The bilingual version is about 10" X 14" and is spiral-bound. The content is presented with one column in Spanish and one column in English on each page.
I had been informed there is a study guide to go along with Bessie's Pillow, so today I hunted around on the website to see what I could find. When you click the Bessie's Pillow link, you can see a menu bar across the top of the page. If you click on the For Teachers link, there are useful links to further your studies. You can get information about radio and movies during Bessie's era, as well as photos from Bessie's life, on the link for “Bessie’s America.” There is also a link to the Bessie’s Pillow Teacher Guide which gives discussion questions and project and term paper ideas. In addition, Strong Learning offers a Companion Workbook available both in English and bilingual English/Spanish.
Bessie's life rings echos around many aspects of my family's immigration stories, so I have decided to give you stories of Bessie's life and parallel them with snippets from my family histories.
In 1906, when Bessie was 18 years old, she left her family in Glubokoye, Russia to escape the Russian pogroms that were being exercised against the Jews in Russia. This is around the time that my husband's Jewish ancestors fled from Odessa, Russia to escape the pogroms.
When Bessie was leaving Glubokoye, a woman named Mrs. Dreizen approached Bessie with a pillow, begging Bessie to try to get it to the woman's son, Nathan, in New Rochelle. This pillow, "Bessie's pillow", provided Bessie much comfort for many days ahead. In Yiddish the pillow's needlepoint said, "May this pillow bring you peace!"

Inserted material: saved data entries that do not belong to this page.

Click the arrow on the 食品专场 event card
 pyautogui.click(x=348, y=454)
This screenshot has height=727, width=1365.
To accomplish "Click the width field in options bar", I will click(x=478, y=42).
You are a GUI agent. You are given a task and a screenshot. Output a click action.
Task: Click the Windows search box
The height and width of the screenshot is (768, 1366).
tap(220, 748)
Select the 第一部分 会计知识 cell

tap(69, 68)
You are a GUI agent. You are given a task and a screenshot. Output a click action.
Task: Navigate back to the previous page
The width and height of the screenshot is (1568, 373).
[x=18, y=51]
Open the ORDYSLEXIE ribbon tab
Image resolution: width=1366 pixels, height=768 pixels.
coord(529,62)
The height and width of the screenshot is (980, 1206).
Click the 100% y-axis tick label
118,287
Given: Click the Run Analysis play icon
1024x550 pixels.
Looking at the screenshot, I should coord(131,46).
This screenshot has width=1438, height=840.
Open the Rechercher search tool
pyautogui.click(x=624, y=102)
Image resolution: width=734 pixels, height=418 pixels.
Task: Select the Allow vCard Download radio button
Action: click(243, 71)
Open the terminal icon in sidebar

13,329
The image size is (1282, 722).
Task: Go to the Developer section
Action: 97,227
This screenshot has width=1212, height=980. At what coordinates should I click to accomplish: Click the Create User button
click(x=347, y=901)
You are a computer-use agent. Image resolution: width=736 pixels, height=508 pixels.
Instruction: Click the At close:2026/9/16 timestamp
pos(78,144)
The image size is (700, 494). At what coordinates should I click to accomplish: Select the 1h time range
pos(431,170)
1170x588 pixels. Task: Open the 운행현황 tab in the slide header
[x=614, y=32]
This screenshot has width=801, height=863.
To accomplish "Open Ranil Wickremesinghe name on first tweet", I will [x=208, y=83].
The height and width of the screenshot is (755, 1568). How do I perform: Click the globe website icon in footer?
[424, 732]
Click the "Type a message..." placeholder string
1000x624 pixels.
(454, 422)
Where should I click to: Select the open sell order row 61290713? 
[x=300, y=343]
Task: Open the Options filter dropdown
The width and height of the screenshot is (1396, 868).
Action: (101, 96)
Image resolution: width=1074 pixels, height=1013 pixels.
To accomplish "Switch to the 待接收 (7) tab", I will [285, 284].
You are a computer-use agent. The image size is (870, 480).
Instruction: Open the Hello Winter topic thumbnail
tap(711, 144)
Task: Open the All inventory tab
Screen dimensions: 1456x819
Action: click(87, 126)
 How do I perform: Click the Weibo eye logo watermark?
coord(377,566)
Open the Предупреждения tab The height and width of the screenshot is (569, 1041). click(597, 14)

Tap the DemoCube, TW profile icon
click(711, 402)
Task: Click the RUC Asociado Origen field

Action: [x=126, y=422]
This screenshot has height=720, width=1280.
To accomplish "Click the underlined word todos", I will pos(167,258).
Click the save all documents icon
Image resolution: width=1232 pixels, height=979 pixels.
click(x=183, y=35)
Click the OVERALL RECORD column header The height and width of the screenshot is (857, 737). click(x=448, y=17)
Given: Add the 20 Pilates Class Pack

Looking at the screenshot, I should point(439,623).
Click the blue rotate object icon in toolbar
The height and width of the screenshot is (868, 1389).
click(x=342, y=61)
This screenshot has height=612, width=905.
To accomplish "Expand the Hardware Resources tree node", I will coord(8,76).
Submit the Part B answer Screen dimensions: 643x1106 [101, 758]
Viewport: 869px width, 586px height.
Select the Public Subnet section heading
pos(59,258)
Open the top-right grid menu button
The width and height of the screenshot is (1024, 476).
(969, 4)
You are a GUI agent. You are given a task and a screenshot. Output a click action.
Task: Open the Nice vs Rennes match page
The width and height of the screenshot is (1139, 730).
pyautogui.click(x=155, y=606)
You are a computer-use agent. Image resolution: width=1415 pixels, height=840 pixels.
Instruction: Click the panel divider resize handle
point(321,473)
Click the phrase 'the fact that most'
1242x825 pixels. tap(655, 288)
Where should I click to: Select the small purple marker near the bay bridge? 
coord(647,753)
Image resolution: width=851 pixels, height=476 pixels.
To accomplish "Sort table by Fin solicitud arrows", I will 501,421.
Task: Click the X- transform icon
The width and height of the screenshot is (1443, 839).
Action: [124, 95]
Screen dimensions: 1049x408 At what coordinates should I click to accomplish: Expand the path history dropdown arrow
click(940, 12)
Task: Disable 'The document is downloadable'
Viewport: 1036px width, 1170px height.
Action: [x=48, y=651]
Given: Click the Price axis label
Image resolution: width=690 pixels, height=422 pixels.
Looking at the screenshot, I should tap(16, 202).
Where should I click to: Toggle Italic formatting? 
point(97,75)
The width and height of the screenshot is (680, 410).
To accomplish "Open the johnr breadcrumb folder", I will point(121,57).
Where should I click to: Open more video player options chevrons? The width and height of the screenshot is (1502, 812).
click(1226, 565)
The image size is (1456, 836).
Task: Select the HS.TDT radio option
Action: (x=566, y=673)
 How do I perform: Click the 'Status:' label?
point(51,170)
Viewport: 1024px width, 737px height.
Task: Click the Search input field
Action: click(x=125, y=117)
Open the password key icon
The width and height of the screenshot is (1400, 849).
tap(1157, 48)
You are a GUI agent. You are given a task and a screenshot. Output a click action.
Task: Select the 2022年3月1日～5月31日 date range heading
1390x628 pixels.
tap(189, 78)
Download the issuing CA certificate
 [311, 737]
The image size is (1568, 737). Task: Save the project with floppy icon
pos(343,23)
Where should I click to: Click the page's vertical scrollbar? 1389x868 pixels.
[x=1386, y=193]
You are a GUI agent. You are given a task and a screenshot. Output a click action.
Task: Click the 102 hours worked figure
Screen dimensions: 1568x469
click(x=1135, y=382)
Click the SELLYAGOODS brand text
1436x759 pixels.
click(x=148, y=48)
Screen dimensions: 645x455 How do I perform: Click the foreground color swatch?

Bessie traveled alone, an act relatively uncommon. Young women did not travel alone. They just didn't. Bessie was a courageous woman to do such a thing. I can't tell you how eerie this was for me to read, knowing that my great grandmother, Emma Savilahti left her homeland alone in 1901 and traveled to America, celebrating her 20th birthday while she was on board the ship. Emma and Bessie both entered the United States at Ellis Island, New York. I've been there and I saw Emma's documentation of arrival.
Bessie settled in New York and built her life there. Bessie eventually found Nathan Dreizen and delivered the pillow. In time they fell in love and married. Over the course of time they had children.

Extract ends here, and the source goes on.